Sharp rise in hate crimes against Christians in 2020


European Union


The statue of het Danish-Norwegian evangelist Hans Egede was smeared in June 2020. Churches in Europe suffer from a growing vandalism. Photo AFP, Liselotte Sabroe

The number of hate crimes against Christians in Europe increased sharply in 2020. This emerges from the annual report of the Human Rights Office of the Organization for Security and Co-operation in Europe (OSCE).

The new report was presented on the occasion of the international “Day of Tolerance” on November 16th in Warsaw, Poland. Accordingly, the number of these crimes has increased by 386 from 595 to 981 compared to the previous year (an increase of 65 per cent). These include 56 violent attacks on people, 55 threats, and 871 attacks on Christian property, Idea reports also.

Damage and smearing

The office announced that it was mainly about damage and smearing of places of worship, the desecration of cemeteries and arson attacks on churches.

Anti-Semitic hate crimes have also increased compared to 2019: from 2,021 to 2,316. In contrast, the number of such acts against Muslims fell from 511 to 333.

The office director, Matteo Mecacci (Warsaw), complained about the lack of support from many states. Most hate crimes are “still not reported, registered and prosecuted by them, leaving victims with no support or redress”.

Many more unreported cases

The head of the Observatory for Intolerance and Discrimination against Christians (OIDC), Madeleine Enzlberger (Vienna), is therefore assuming a high number of unreported cases. Only eight of the 136 civil society organisations that submitted data have consistently reported incidents against Christians. The Vienna Observatory alone reported around 600 of the 981 cases to the OSCE. Therefore, the small number of participating organisations and states suggests that the actual number of hate crimes against Christians “is probably much higher”.

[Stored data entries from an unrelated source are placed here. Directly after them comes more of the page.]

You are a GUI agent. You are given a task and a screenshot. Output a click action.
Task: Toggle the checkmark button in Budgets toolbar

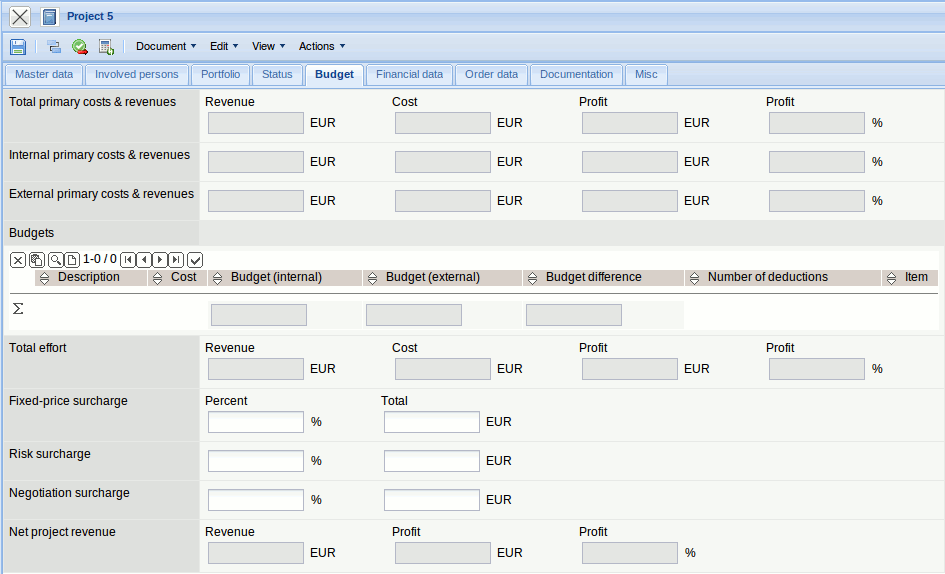(195, 260)
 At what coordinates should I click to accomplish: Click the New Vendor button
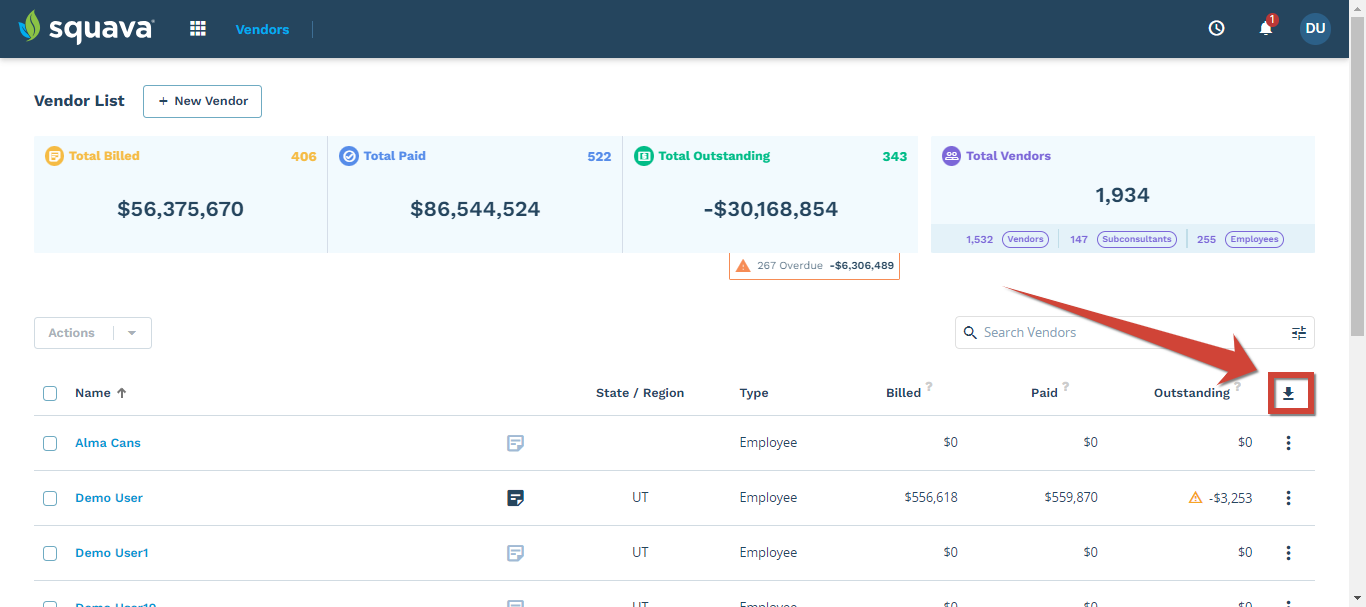pos(202,101)
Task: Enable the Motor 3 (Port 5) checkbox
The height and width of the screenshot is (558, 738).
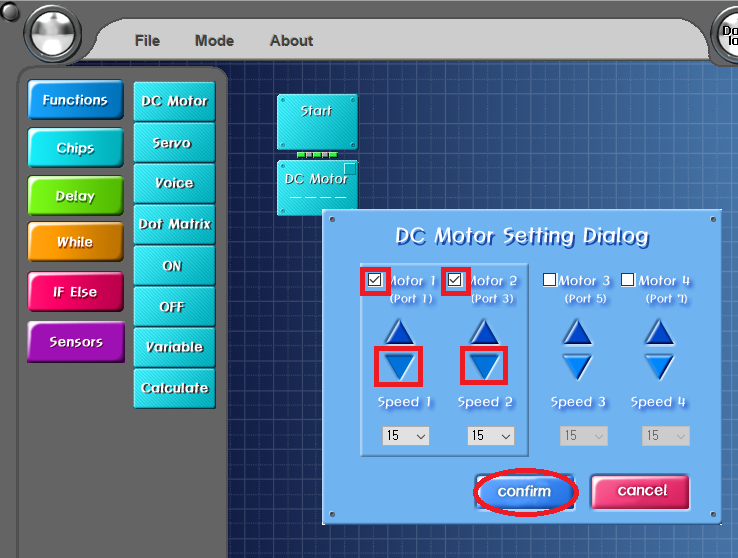Action: 549,280
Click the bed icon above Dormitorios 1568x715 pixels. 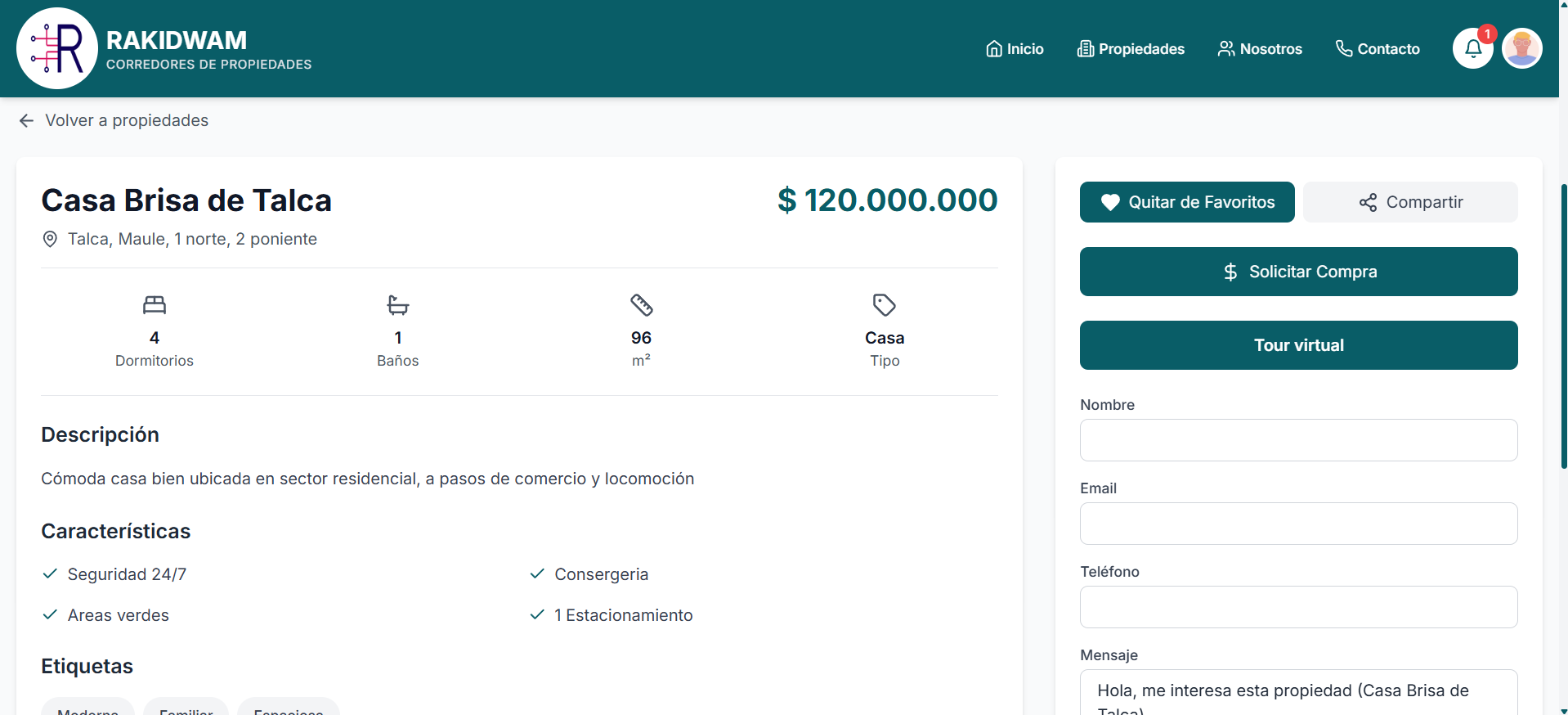[155, 305]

According to Die Tagespost, the OIDC is working closely with the OSCE.

Photo Fransesco Paggiaro

The hatred of Christians is hardly perceived in the media or politically as an ever more prominent social problem. “The OSCE report only reflects part of this trend, which we have been documenting for years, and is still a loud wake-up call against the indifference and the fashionable abuse of Christians,” said Enzlberger.